> Work item
Set down, please, exactly the lines below that run from the line with "เข้าสู่ระบบ (60, 749)" to the line with "admin (277, 2219)", both lines included.

^^^^

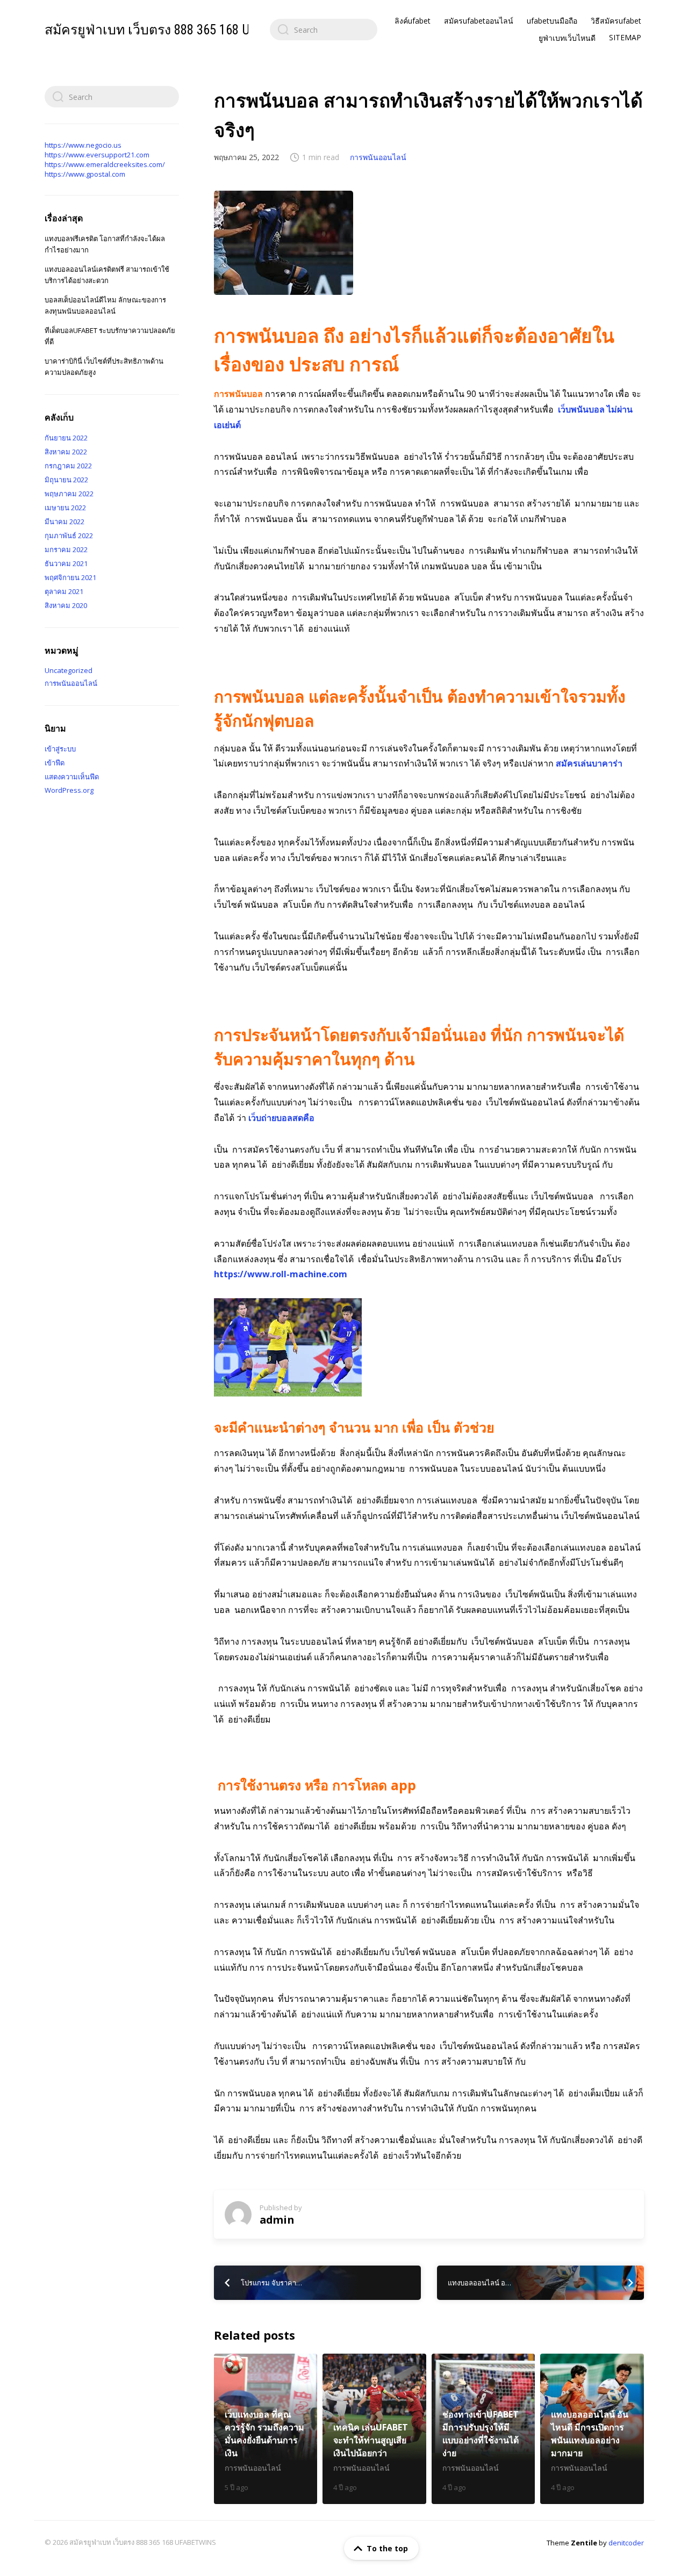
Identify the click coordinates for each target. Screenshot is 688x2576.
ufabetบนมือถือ (552, 21)
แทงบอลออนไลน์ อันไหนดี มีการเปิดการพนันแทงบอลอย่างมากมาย (592, 2429)
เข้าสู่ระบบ (60, 749)
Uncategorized (68, 670)
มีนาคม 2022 (64, 521)
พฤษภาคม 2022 (69, 493)
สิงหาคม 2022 (66, 452)
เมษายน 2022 (65, 507)
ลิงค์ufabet (413, 21)
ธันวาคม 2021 (66, 563)
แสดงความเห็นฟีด (72, 777)
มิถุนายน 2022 (66, 479)
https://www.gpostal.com (85, 174)
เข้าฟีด (54, 763)
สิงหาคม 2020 (66, 605)
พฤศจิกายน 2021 (70, 577)
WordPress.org (69, 790)
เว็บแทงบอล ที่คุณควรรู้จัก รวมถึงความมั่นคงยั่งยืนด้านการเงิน (266, 2429)
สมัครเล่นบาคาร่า (589, 763)
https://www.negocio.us (83, 145)
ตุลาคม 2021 (64, 591)
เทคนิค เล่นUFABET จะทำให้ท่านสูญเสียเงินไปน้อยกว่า (374, 2429)
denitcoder (626, 2543)
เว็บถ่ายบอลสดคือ (281, 1118)
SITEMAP (625, 37)
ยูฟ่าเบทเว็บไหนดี (567, 38)
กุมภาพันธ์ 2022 (69, 535)
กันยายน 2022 (66, 438)
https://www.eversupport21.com (97, 155)
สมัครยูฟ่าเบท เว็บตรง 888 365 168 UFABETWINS (179, 30)
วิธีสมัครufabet (616, 21)
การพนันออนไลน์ (378, 157)
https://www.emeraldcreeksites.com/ (105, 164)
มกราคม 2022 (66, 549)
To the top (387, 2548)
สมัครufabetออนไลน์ (478, 21)
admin (277, 2219)
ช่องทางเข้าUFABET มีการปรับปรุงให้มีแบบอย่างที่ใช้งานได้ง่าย (483, 2429)
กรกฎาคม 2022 (68, 466)
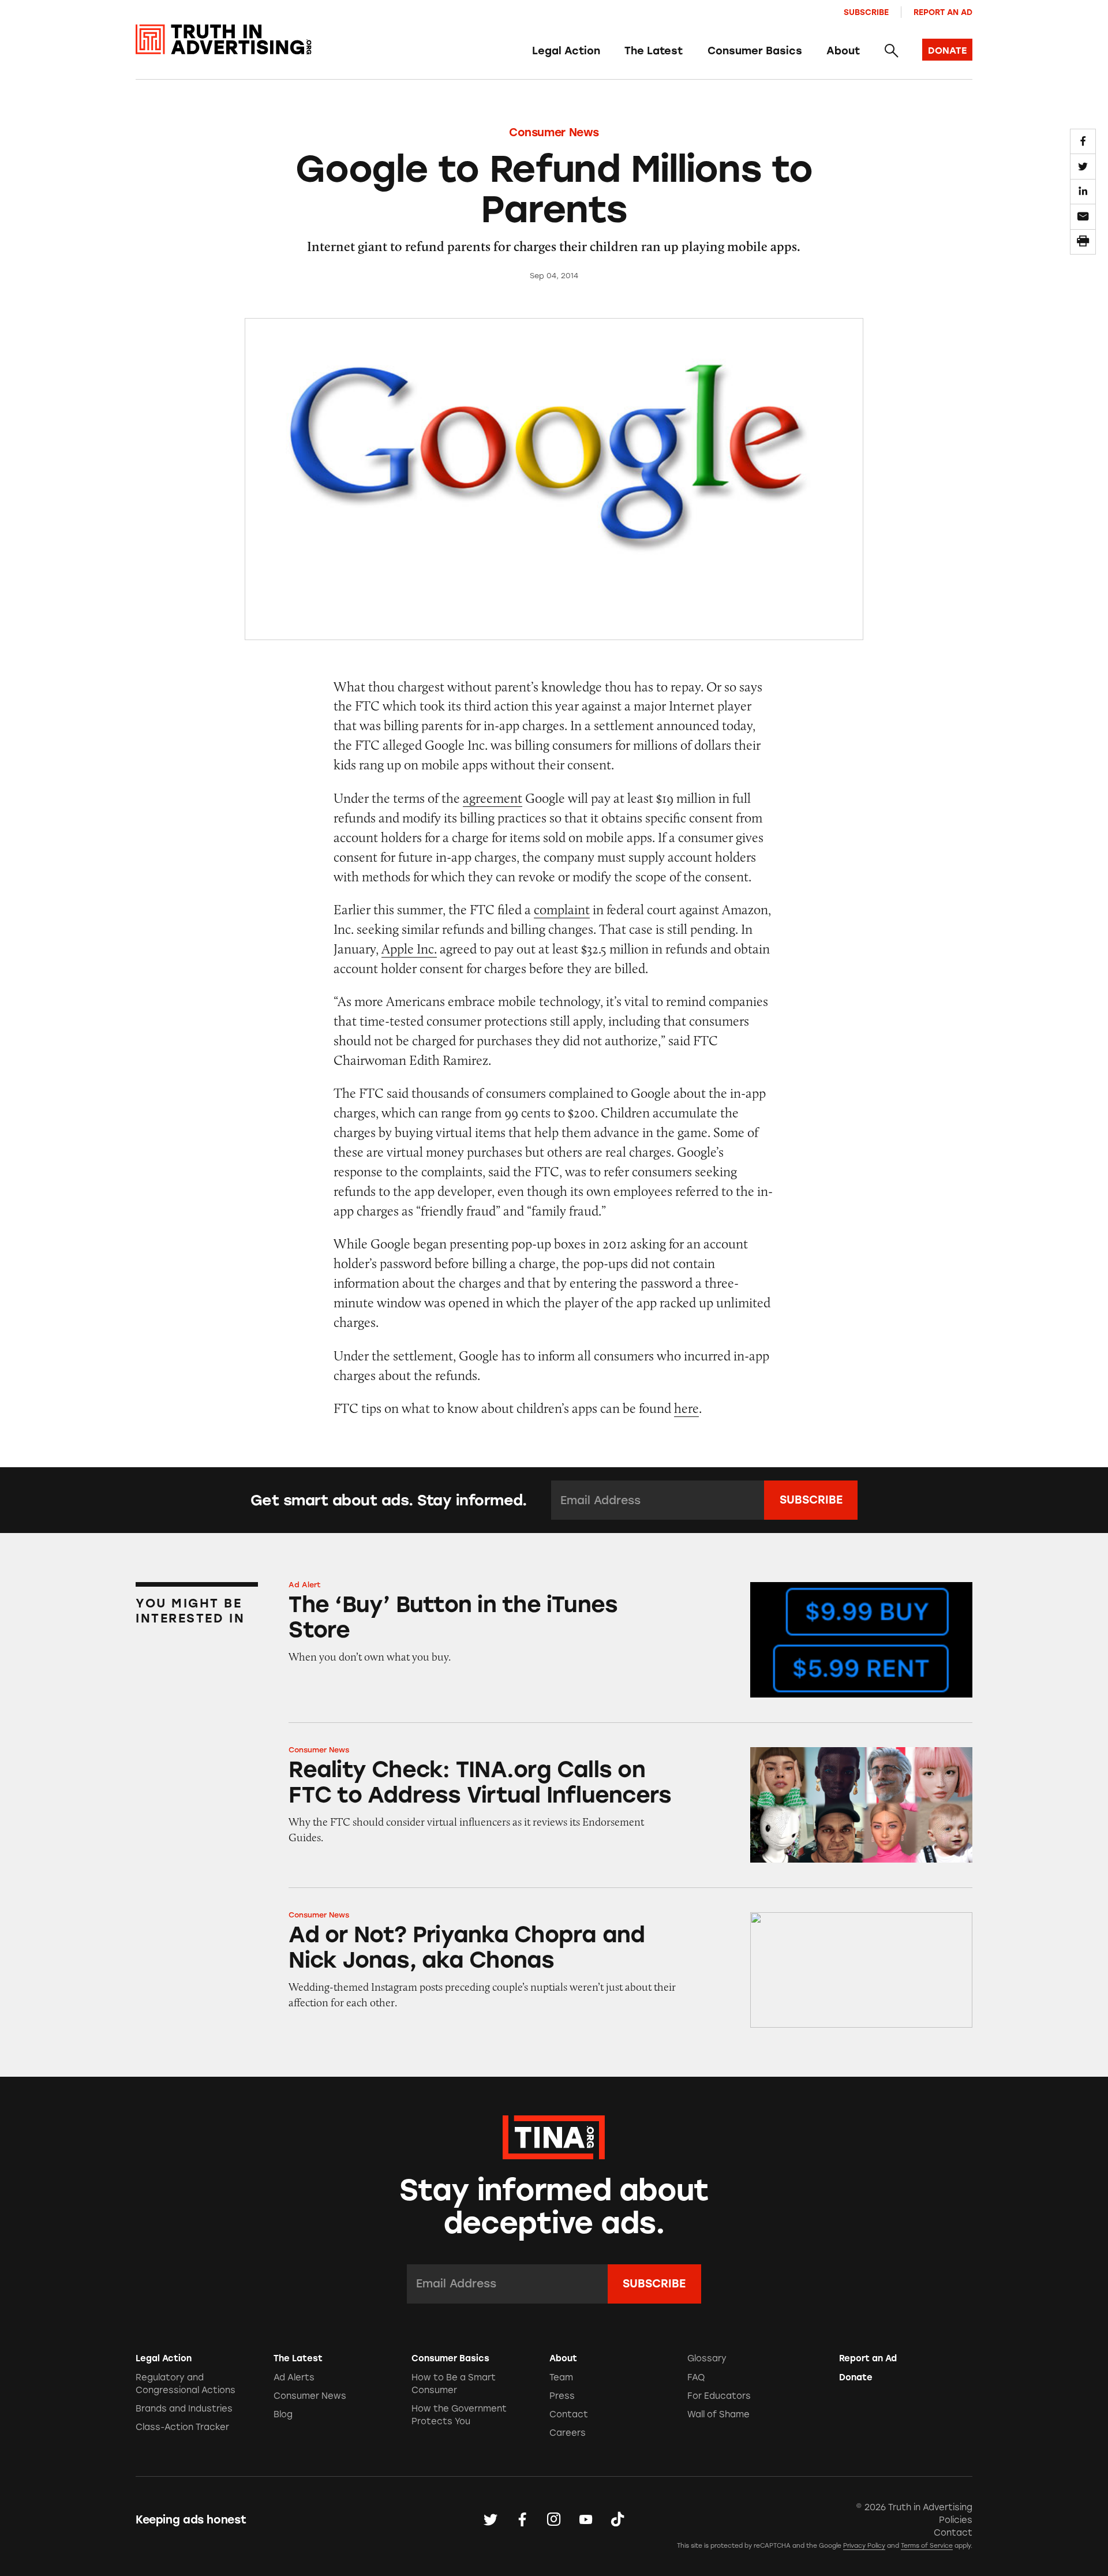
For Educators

^^^^

> Result
เข้าสู่ระบบ (60, 749)
Uncategorized (68, 670)
มีนาคม 2022 (64, 521)
พฤษภาคม 2022 (69, 493)
สิงหาคม 2022 (66, 452)
เมษายน 2022 (65, 507)
ลิงค์ufabet (413, 21)
ธันวาคม 2021 (66, 563)
แสดงความเห็นฟีด (72, 777)
มิถุนายน 2022 (66, 479)
https://www.gpostal.com (85, 174)
เข้าฟีด (54, 763)
สิงหาคม 2020 (66, 605)
พฤศจิกายน 2021 (70, 577)
WordPress.org (69, 790)
เว็บแทงบอล ที่คุณควรรู้จัก รวมถึงความมั่นคงยั่งยืนด้านการเงิน (266, 2429)
สมัครเล่นบาคาร่า (589, 763)
https://www.negocio.us (83, 145)
ตุลาคม 2021 (64, 591)
เทคนิค เล่นUFABET จะทำให้ท่านสูญเสียเงินไปน้อยกว่า (374, 2429)
denitcoder (626, 2543)
เว็บถ่ายบอลสดคือ (281, 1118)
SITEMAP (625, 37)
ยูฟ่าเบทเว็บไหนดี (567, 38)
กุมภาพันธ์ 2022 (69, 535)
กันยายน 2022 (66, 438)
https://www.eversupport21.com (97, 155)
สมัครยูฟ่าเบท เว็บตรง 888 365 168 UFABETWINS (179, 30)
วิธีสมัครufabet (616, 21)
การพนันออนไลน์ (378, 157)
https://www.emeraldcreeksites.com/ (105, 164)
มกราคม 2022 (66, 549)
To the top (387, 2548)
สมัครufabetออนไลน์ (478, 21)
admin (277, 2219)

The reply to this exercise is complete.